The following lists events that happened during 2016 in Ethiopia.

==Incumbents==
- President: Mulatu Teshome
- Prime Minister: Hailemariam Desalegn

==Events==

=== Ongoing ===

- Oromo protests

===April===
- 6 April – Seasonal rains come early to the country, causing floods, leaving at least 28 people dead.
- 16 April – Ethiopia claims that South Sudanese men killed at least 140 people across the border.

===June===
- 13 June – Ethiopia and Eritrea argue over who caused a recent border clash between the two nations.

===August===
- 5 August – Student protests erupt in Addis Ababa and quickly spread across the country.
- 8 August – Over 50 protesters are killed by security forces over the past few days. Internet and journalist access is also restricted by the government.

===September===
- 5 September – 23 prisoners are killed in a fire and stampede at the Kaliti Prison near the capital of Addis Ababa during an attempted prison break.

===October===
- 2 October – Police allegedly attack Oromo protesters at a religious festival in Bishoftu, causing a stampede that killed 52 people.
- 5 October – The railway line with Djibouti opens.

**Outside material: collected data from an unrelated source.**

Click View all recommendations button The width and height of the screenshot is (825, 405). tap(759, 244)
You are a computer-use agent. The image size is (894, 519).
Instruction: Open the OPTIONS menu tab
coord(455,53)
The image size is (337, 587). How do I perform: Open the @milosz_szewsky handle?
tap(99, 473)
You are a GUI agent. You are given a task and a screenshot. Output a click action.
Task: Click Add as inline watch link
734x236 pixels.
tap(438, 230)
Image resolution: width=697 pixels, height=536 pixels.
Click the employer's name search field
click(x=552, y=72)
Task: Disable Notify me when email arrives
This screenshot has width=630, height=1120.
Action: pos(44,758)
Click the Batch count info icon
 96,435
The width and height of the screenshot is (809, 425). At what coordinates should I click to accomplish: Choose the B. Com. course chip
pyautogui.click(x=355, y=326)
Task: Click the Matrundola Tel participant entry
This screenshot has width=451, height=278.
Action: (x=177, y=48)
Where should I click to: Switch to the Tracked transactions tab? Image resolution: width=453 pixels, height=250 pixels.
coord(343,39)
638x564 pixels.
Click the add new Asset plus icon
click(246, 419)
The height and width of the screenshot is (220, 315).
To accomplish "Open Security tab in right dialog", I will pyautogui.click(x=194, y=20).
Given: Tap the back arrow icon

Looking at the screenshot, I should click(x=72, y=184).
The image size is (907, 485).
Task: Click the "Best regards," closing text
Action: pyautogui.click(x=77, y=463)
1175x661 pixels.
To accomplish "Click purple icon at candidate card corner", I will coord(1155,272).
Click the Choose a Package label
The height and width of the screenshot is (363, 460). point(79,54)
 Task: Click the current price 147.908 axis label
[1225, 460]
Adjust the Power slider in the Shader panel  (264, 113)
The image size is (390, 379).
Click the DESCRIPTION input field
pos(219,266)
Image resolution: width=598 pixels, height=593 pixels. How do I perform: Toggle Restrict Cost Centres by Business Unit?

However, an American women is killed during protests.
- 9 October – A state of emergency is declared following months of protests against the government.
- 10 October – Ethiopia blames Egypt and Eritrea for the recent unrest in the country.
- 20 October – A government minister reveals that over 1600 people have been detained following the state of emergency.

===November===
- 24 November – 20 aircraft pilots are detained in Ethiopia's Gambela region after "illegally" arriving from Sudan.

===December===
- 1 December – After arriving back from a trip to Europe, Merera Gudina, an opposition leader, is detained for allegedly violating the state of emergency.